Indes lebt gerade bei West-Berlinern aus den Kriegs- und Nachkriegsgenerationen die tiefe Verbundenheit zu den USA fort.
Große Erinnerungsanlässe in Berlin sind da stets von Rührung und Dankbarkeit geprägtEtwa die Feierlichkeiten zum
Doppeljubiläum von 75 Jahren Luftbrücke und 60 Jahren Kennedy-Rede im Sommer vergangenen Jahres mit vielen Berliner Zeitzeugen vor dem Schöneberger Rathaus.

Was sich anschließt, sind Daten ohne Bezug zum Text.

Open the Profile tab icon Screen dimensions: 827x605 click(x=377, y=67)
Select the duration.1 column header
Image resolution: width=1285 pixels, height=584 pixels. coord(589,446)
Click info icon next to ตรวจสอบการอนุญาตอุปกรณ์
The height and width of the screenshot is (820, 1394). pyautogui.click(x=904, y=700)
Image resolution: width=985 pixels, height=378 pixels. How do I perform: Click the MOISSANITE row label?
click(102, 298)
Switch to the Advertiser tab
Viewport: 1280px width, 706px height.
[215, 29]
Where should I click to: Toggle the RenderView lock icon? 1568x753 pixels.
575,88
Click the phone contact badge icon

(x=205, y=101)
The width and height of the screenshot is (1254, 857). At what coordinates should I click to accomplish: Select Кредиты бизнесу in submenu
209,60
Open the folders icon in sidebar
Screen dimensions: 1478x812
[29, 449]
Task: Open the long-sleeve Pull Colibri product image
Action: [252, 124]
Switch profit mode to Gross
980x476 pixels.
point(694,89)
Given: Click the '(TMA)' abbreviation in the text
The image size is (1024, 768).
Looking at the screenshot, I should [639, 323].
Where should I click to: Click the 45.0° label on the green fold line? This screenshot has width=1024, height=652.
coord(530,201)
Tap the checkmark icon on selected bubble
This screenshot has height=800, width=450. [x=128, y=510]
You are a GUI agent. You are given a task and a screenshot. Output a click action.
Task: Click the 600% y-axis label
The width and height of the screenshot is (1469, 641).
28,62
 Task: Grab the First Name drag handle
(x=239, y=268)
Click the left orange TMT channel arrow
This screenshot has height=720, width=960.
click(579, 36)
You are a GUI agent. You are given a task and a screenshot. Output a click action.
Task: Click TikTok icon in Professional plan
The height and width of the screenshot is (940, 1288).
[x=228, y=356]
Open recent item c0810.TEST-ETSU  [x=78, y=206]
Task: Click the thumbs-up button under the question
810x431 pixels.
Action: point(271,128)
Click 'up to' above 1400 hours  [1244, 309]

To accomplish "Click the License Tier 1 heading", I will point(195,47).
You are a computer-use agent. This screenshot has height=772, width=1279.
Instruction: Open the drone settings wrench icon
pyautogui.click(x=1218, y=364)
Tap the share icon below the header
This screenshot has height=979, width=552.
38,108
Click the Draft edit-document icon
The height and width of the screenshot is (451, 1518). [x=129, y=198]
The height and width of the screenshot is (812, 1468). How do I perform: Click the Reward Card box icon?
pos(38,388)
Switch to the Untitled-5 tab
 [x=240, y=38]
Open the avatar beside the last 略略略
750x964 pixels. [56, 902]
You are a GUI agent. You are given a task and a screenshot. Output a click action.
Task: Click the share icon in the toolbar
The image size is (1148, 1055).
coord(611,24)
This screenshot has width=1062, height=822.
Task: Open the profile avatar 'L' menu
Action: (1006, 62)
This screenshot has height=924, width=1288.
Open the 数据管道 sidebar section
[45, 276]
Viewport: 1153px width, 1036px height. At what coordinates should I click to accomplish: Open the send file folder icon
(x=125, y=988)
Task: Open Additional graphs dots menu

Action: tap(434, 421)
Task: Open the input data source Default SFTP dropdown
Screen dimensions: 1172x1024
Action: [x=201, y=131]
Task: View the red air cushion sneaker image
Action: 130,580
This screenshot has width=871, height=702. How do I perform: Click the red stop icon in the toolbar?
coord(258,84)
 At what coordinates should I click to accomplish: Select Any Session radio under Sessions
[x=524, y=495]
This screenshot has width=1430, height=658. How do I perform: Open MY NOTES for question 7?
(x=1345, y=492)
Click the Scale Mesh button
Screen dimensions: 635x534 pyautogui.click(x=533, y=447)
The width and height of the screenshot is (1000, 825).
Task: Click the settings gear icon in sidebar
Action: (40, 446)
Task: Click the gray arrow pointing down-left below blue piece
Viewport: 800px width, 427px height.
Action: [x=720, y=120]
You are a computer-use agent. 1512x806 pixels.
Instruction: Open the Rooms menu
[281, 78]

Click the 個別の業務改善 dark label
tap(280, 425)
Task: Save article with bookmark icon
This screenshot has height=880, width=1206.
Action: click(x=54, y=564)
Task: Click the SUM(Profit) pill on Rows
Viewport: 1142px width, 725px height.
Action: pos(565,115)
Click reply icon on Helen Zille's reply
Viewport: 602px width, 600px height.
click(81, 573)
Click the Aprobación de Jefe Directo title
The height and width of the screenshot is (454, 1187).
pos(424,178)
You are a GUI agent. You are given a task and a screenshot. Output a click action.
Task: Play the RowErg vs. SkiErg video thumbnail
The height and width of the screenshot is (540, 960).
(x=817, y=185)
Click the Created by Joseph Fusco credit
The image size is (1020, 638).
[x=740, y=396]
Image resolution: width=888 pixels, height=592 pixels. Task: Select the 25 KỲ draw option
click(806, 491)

Das Verhältnis zu den USA wandelte sich sichtlich

Eine jüngere Generation machte Berlin seit den 60er-Jahren zunehmend zum Schauplatz antiamerikanischer Proteste. Bei der ersten Demonstration vor dem US-Kulturzentrum Amerika-Haus an der Charlottenburger Hardenbergstraße war 1966 zunächst eine Fahne Ziel der Studenten. Zudem, so Nachrichten-Magazin „Der Spiegel“ damals, bewarfen sie die Fassade „mit Eiern niedrigster Preisklasse“. Die Proteste in der Frontstadt verschärften sich in den kommenden Jahren rasant. In seiner extremsten Ausprägung mündete das Anti-US-Sentiment in die Gründung der Rote Armee Fraktion und einem deutschen Terrorismus, der die gesamte Bundesrepublik erschüttern sollte.
Inzwischen ist das Amerika-Haus zur angesagten Galerie C/O Berlin geworden. Am Platz des 4. Juli in Lichterfelde, wo einst Soldaten der US-Army exerzierten und 1994 US-Präsident Bill Clinton mit Bundeskanzler Helmut Kohl zum Ende der amerikanischen Militärpräsenz in der Stadt die letzte Parade der US-Streitkräfte abnahmen, wohnt man heute in teuren Eigentumswohnungen. Kommt im Alltag das Gespräch auf den Platz der Luftbrücke in Tempelhof, geht es meist nicht um das eigenwillige Denkmal und seinen stadthistorisch bedeutsamen Hintergrund, sondern um Dauerbaustelle, Mehringdamm-Stau und einen neuen BVG-Aufzug. Und auf dem Charlottenburger Teufelsberg, wo USA und Großbritannien während des Kalten Krieges
den Funkontakt der Warschauer-Pakt-Staaten belauschten, tanzen wochenends junge Menschen auf exklusiven Open-Air-Partys.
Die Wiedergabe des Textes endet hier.